Let's build another PyTorch model, this time a Convolutional Neural Network (CNN).

In [19]:
# Define a model
model = torch.nn.Sequential()
conv1 = nn.Conv2d(in_channels=3, out_channels=16, kernel_size=3, padding=1)
model.append(conv1)
model.append(torch.nn.ReLU())
max_pool1 = nn.MaxPool2d(2, 2)
model.append(max_pool1)
model.append(conv1)  # Add the same layer again
model.append(torch.nn.ReLU())
model.append(max_pool1)
print(model)

# Create a random input tensor
input_tensor = torch.randn(size=(1, 3, 224, 224))
print("Input shape:", input_tensor.shape)

# Run the model
output = model(input_tensor)
print("Output shape:", output.shape)

Sequential(
  (0): Conv2d(3, 16, kernel_size=(3, 3), stride=(1, 1), padding=(1, 1))
  (1): ReLU()
  (2): MaxPool2d(kernel_size=2, stride=2, padding=0, dilation=1, ceil_mode=False)
  (3): Conv2d(3, 16, kernel_size=(3, 3), stride=(1, 1), padding=(1, 1))
  (4): ReLU()
  (5): MaxPool2d(kernel_size=2, stride=2, padding=0, dilation=1, ceil_mode=False)
)
Input shape: torch.Size([1, 3, 224, 224])


RuntimeError: Given groups=1, weight of size [16, 3, 3, 3], expected input[1, 16, 112, 112] to have 3 channels, but got 16 channels instead

When the cell is executed, it also generates a `RuntimeError`. The message "Given groups=1, weight of size [16, 3, 3, 3], expected input[1, 16, 224, 224] to have 3 channels, but got 16 channels instead" is a clue that the dimensions do not line up correctly. That is caused because the same layer was accidentally added twice to a model. This is typically caused by a copy-and-paste mistake.

To resolve this issue, you'll need to carefully review your code and identify where this dimensional inconsistency occurs.
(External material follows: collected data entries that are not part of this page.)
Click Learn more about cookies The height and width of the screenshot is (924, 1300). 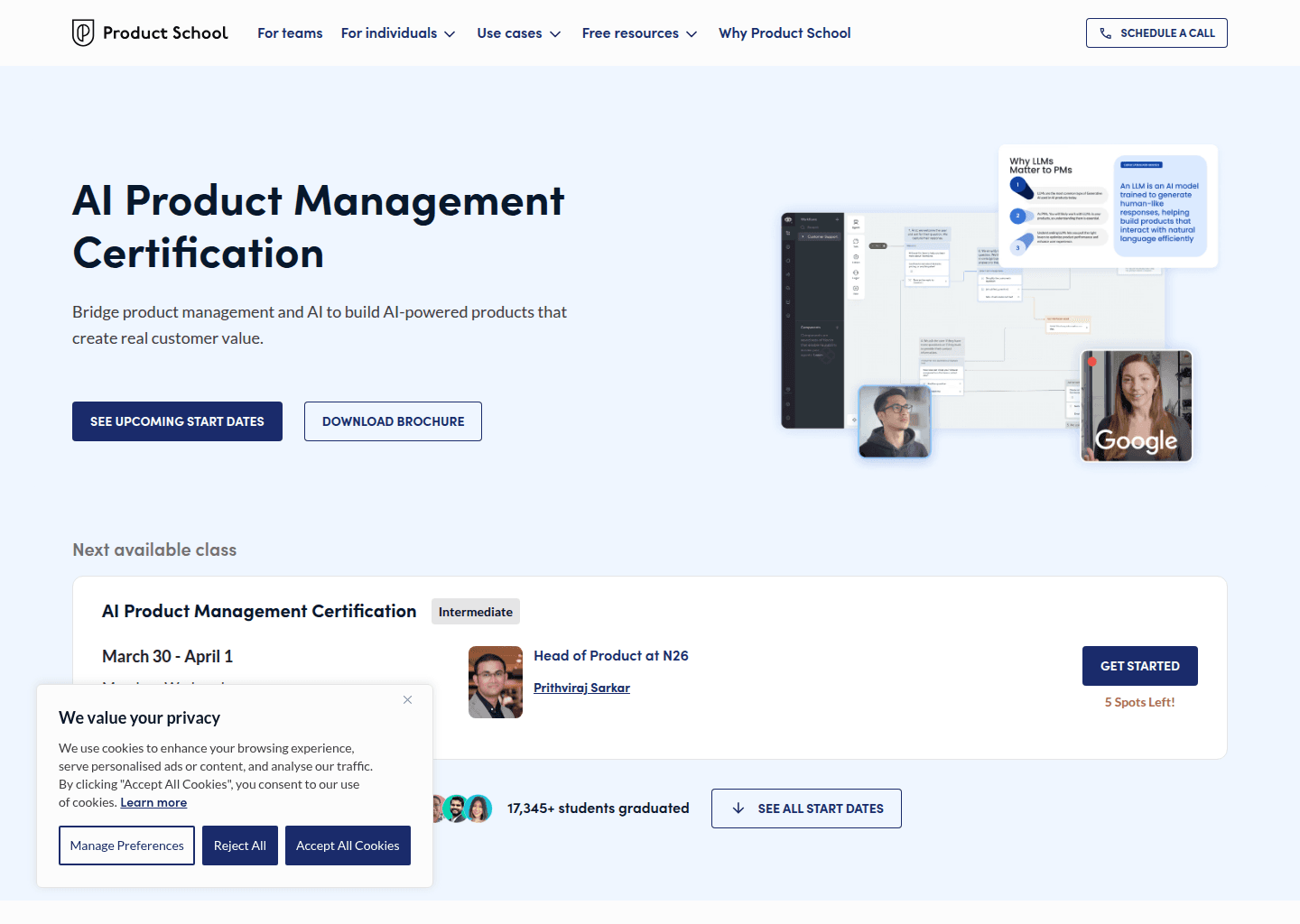pyautogui.click(x=153, y=801)
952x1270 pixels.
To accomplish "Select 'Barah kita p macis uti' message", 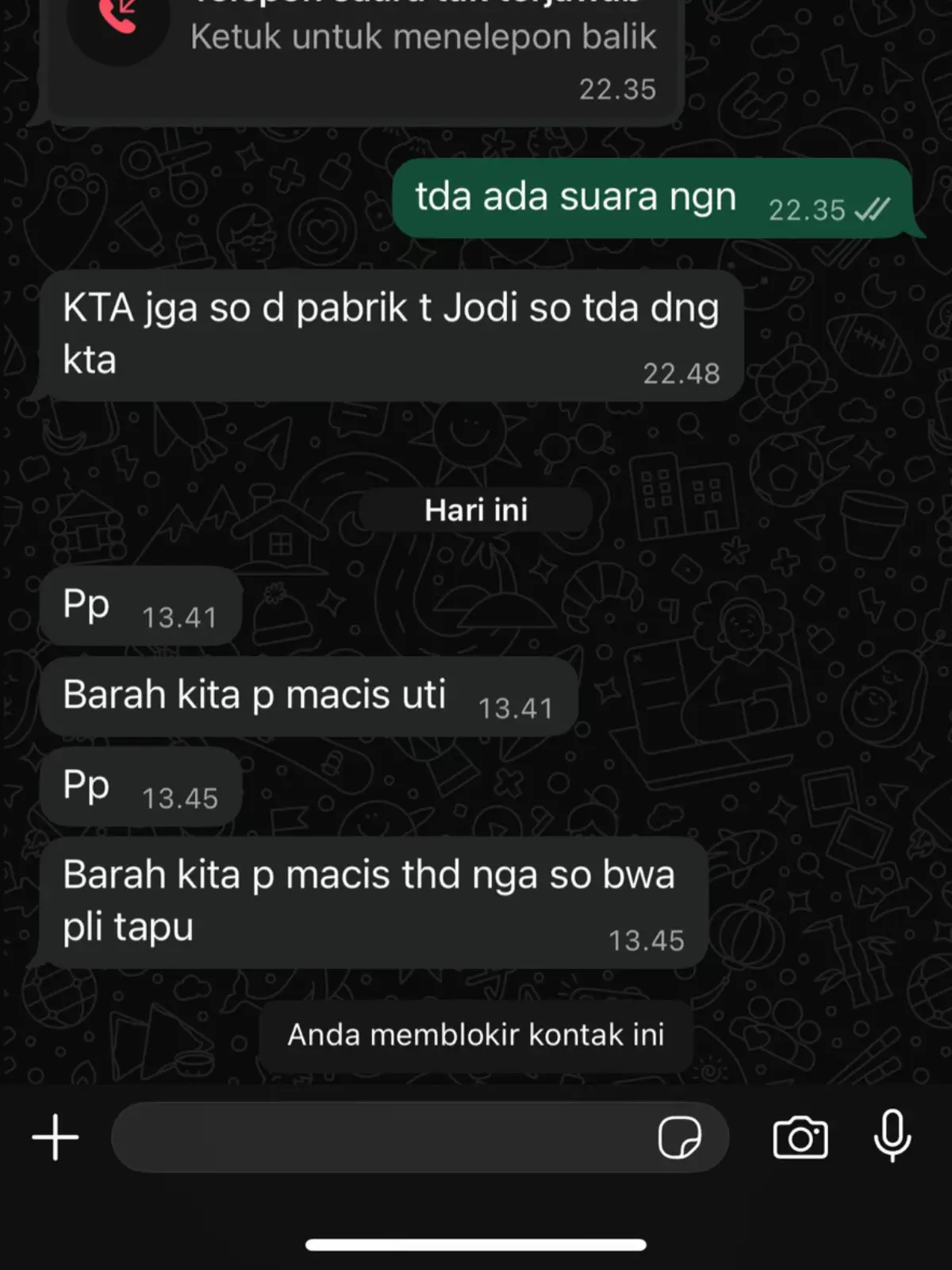I will pos(307,697).
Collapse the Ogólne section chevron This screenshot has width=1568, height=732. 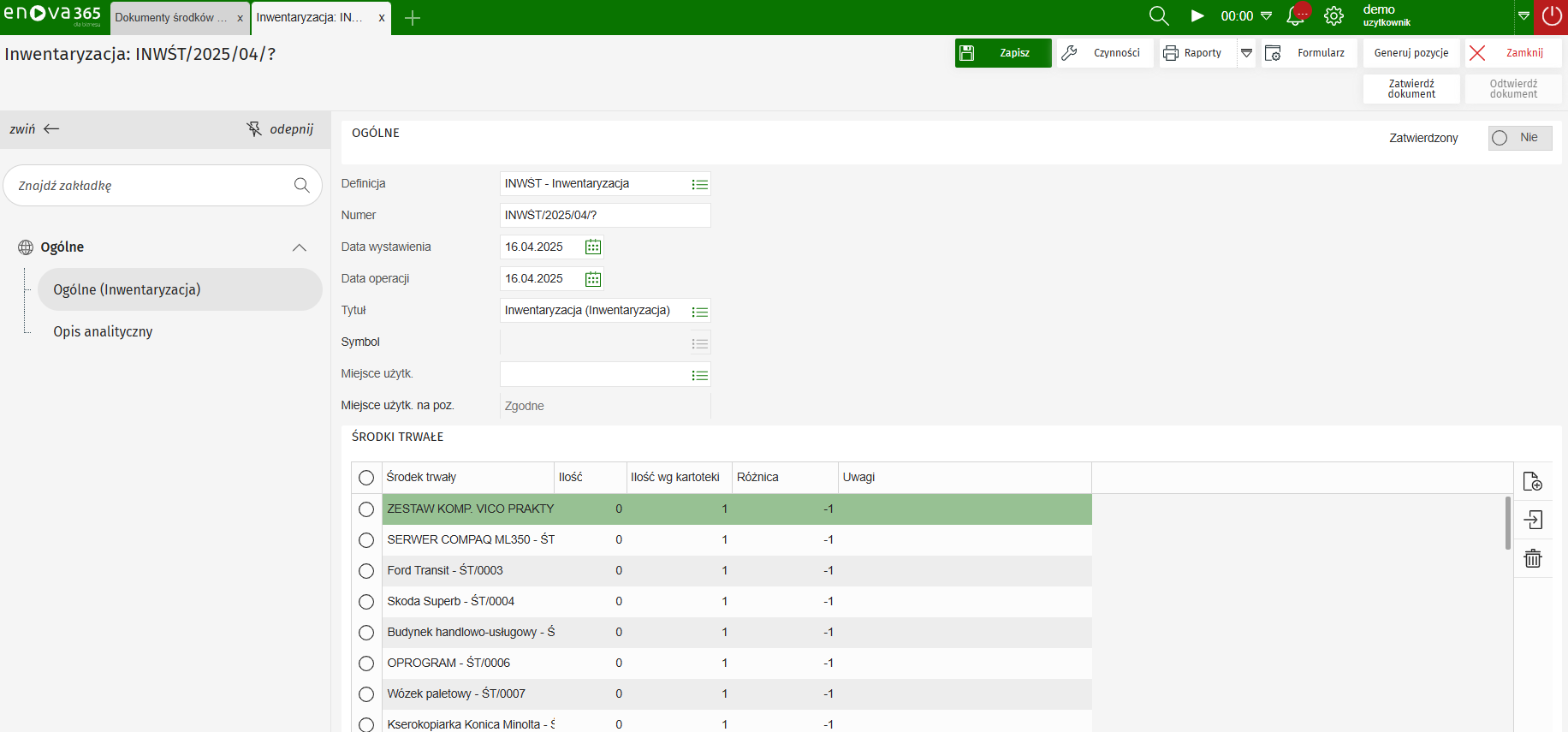299,247
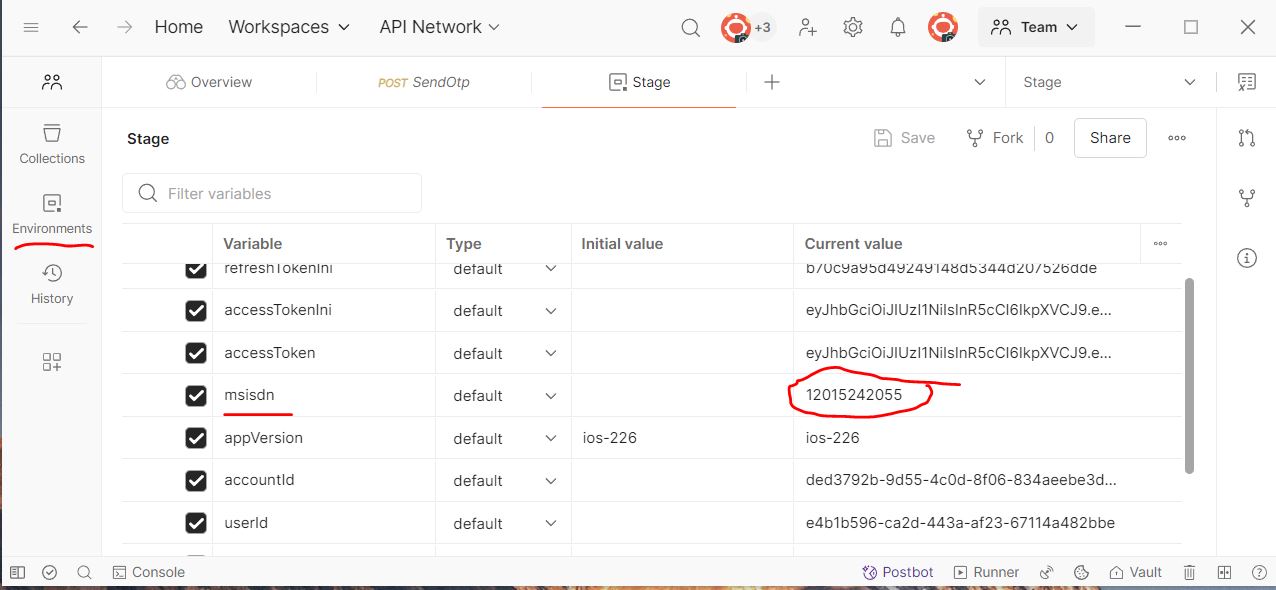Switch to the Overview tab
Screen dimensions: 1276x590
209,82
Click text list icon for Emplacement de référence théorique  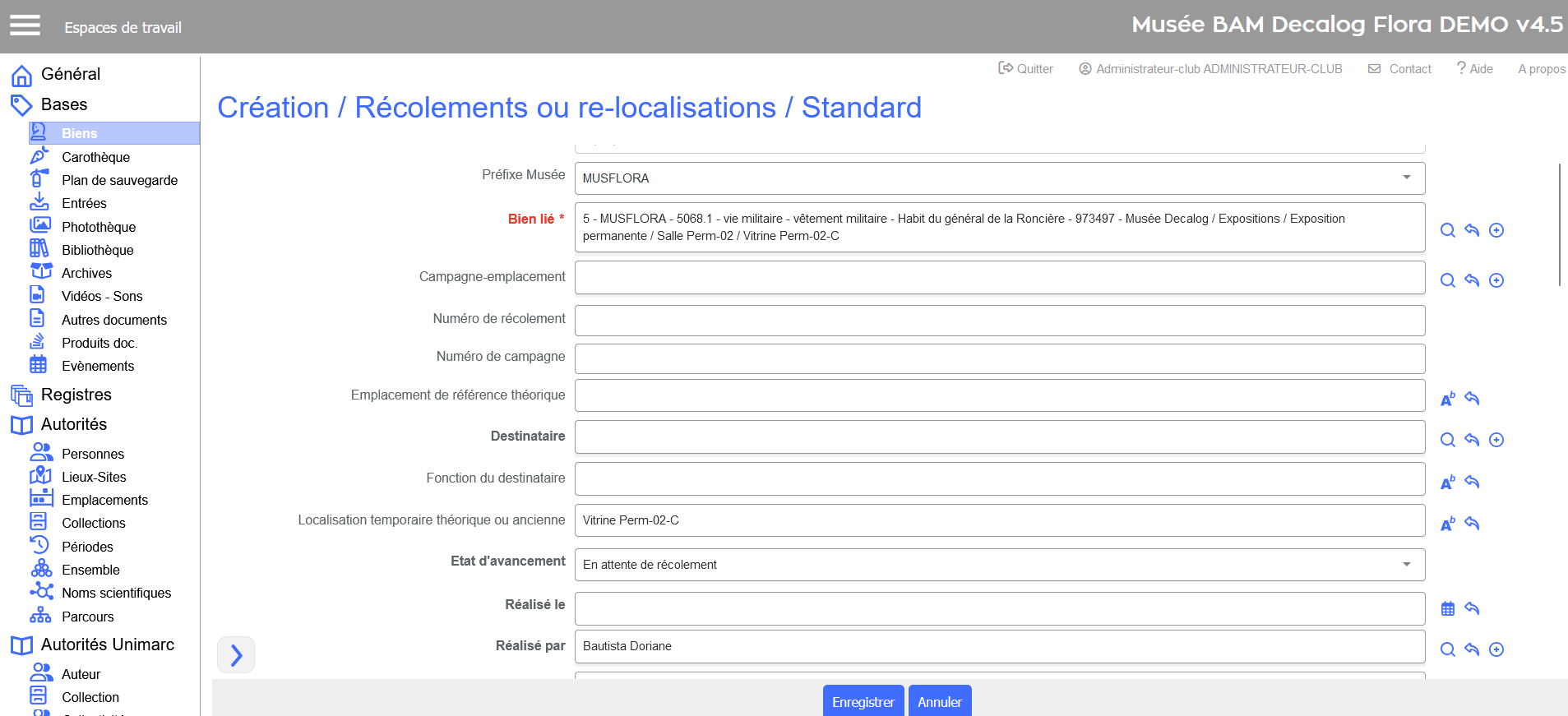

Pay particular attention to the layer where you might have accidentally duplicated a component, leading to unexpected channel dimensions.

The code can be fixed by adding a different layer that has the appropriate dimensions.

In [9]:
# Define a revised model
model = torch.nn.Sequential()
conv1 = nn.Conv2d(in_channels=3, out_channels=16, kernel_size=3, padding=1)
model.append(conv1)
model.append(torch.nn.ReLU())
max_pool1 = nn.MaxPool2d(2, 2)
model.append(max_pool1)
# Define and add a new layer instead of the same previous one
conv2 = nn.Conv2d(in_channels=16, out_channels=32, kernel_size=3, padding=1)
model.append(conv2)
model.append(torch.nn.ReLU())
max_pool2 = nn.MaxPool2d(2, 2)
model.append(max_pool2)
print(model)

# Create a random input tensor
input_tensor = torch.randn(size=(1, 3, 224, 224))
print("Input shape:", input_tensor.shape)

# Run the model
output = model(input_tensor)
print("Output shape:", output.shape)

Sequential(
  (0): Conv2d(3, 16, kernel_size=(3, 3), stride=(1, 1), padding=(1, 1))
  (1): ReLU()
  (2): MaxPool2d(kernel_size=2, stride=2, padding=0, dilation=1, ceil_mode=False)
  (3): Conv2d(16, 32, kernel_size=(3, 3), stride=(1, 1), padding=(1, 1))
  (4): ReLU()
  (5): MaxPool2d(kernel_size=2, stride=2, padding=0, dilation=1, ceil_mode=False)
)
Input shape: torch.Size([1, 3, 224, 224])
Output shape: torch.Size([1, 32, 56, 56])


Now you should try to fix a similar mistake, by using the traceback information to find the mismatched dimensions.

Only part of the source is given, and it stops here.